2. The sunlight patterns on the floor. I really can't explain this one...I just really like the way the sun comes in through my blinds, in tiny patches of light.
3. Cheesecake. It's proof that God really does love mankind, I think. So delicious.
4. Smiles - and photographs to preserve them. Seeing happy people makes me happy.
5. Laughter - and video cameras to capture whole moments forever. There aren't words for the joy I feel when I'm laughing so hard that my eyes tear up with the people I love most in the whole world.
6. Thoughtful notes. I've saved most of my birthday cards over the years, because my friends always write such nice things in them.
7. The feeling of appreciation. Hence the saving of birthday cards. It's nice to be able to go back and remember that I am loved.

Saturday
1. A good night's sleep. Life is so much easier when I'm well-rested.
2. The smell of scones baking. It's such a morning kind of smell that makes me excited to get up.
3. Telling stories around the breakfast table. Good food + good friends + good conversation = the best way to start a birthday.
4. Piles of blankets and pillows. Another one of those things I can't explain. The aftermath of sleepovers is my favorite kind of mess.
5. Head-clearing drives. No music, no phone calls, just uninterrupted time to think and pray and perceive more clearly.
6. Aimless wanderings. I don't like doing nothing, but I like having nothing to do. Especially with a best friend. In Barnes and Noble.
7. Companionable silence. Sometimes silence speaks more than words ever could, and those moments are some of the most beautiful experiences I've ever had.

Sunday
1. Rain.
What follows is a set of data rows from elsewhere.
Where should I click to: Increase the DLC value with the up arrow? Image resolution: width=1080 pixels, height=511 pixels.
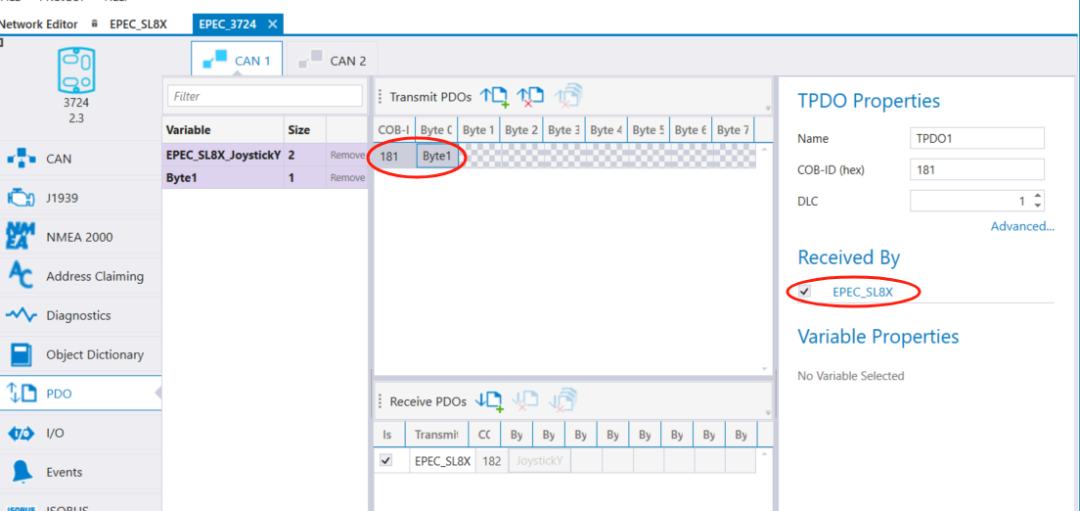[x=1037, y=196]
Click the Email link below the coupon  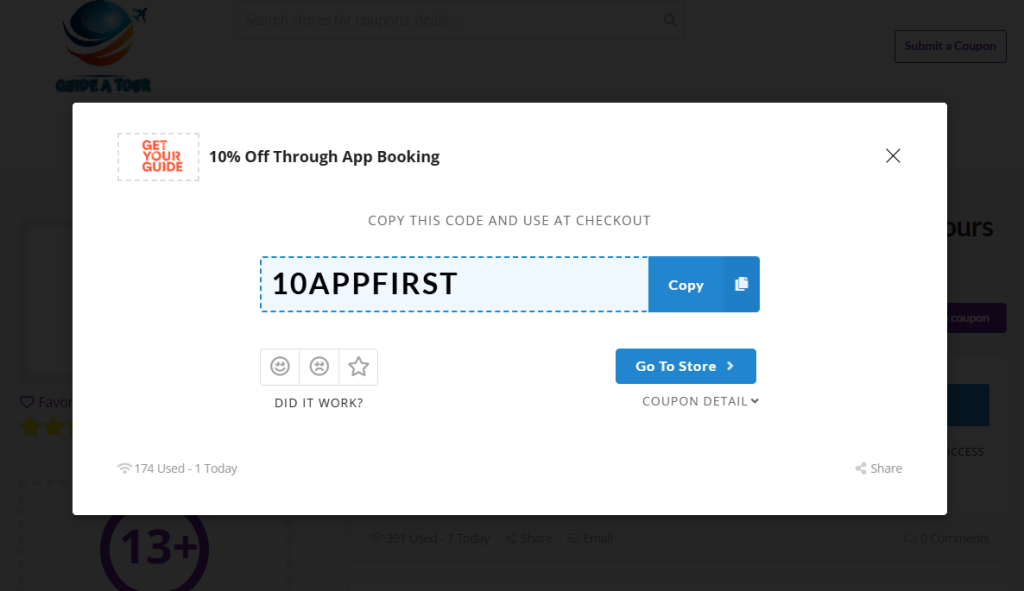pyautogui.click(x=590, y=538)
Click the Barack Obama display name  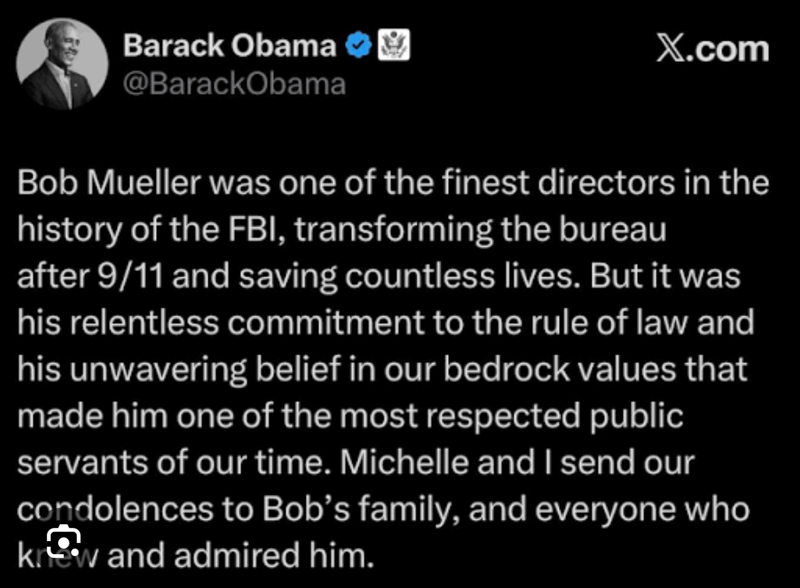pos(229,46)
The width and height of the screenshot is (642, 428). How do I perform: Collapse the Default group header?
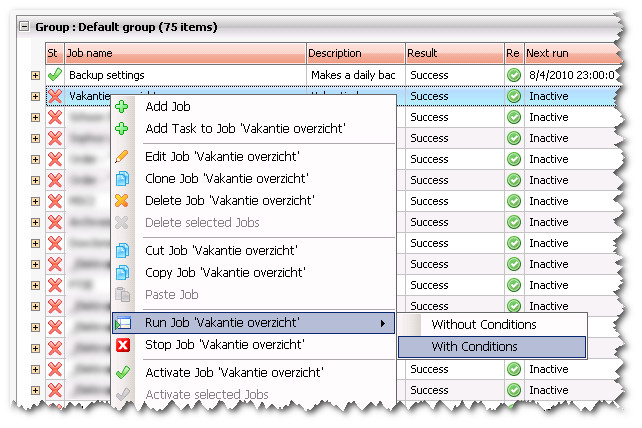point(24,27)
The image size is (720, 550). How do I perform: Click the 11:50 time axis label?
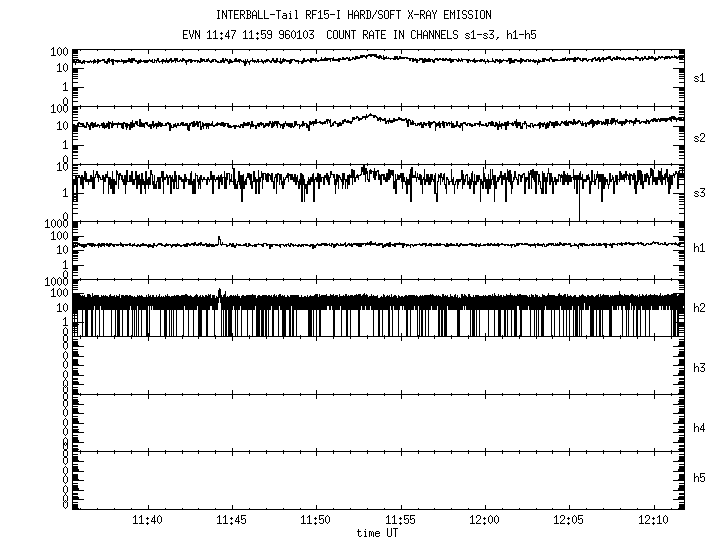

There isn't anything I don't like about rain - it's cool and refreshing and it makes colors more visible. The ground smells good after rain, and the air feels cleaner. It's such a blessing - and I'm just thankful for it for superficial reasons.
2. Those moments when I come up over a hill and have a clear view of the sky. The clouds were amazing after the rain, and I was amazed by God's handiwork when I got to see them.
3. Sitting and listening to people talking, laughing, and enjoying life during the "shortest party of the week."
4. Powerful songs that speak to me right where I'm at.
5. Peaceful moments of observation and reflection. Especially when I happen to have my camera on hand.
6. Finally getting to sit down and breathe a sigh of relief after a stressful experience.
7. The simplicity of a child's reasoning.

Monday
1. Checkmarks that indicate completion. I appreciate them on humorous birthday cards too.
2. Quick reconciliation. Staying mad at someone is just not worth it.
3. Reassurance. It comes in many forms, but it's always a blessing - whether I realize it or not.
4. Flavor, and food that's full of it.
5. Movies that are so funny, it feels like an obligation to quote them repeatedly.
6. Spending time with people who quote said movies repeatedly.
7. Making faces at stoplights with said people.
8. Joy so overwhelming that there's no room for sadness.

Tuesday
1. sweat that means I accomplished something before noon
2. childhood memories, shared and relived
3. baking - the way individual ingredients combine to make a finished product that is more than the sum of its parts
4. family dinner, and time spent together in the kitchen
5. unexpected compliments
6. sudden inspirations
7. caminando con mi papi y hablando en espanol
8. team efforts - better together than alone
9. train whistles at night

Wednesday
1. Undeniable evidences of blessing
2. Dreams that make me think
3. My car engine starting, which is something I should be much more thankful for than I am
4. Having enough gas in my car to take the long way home
5. Promises of return - not goodbyes, just see you laters
6. Text messages that make me smile
7. Contented fullness after a delicious meal

And finally, for the last day I spent in California...
1. memories
2. amazing friends who have always been there for me
3. providence
4. grace
5. love
6. family
7. hope
8. and most of all, life.

(I posted this from the Logan Airport in Boston, by the way.)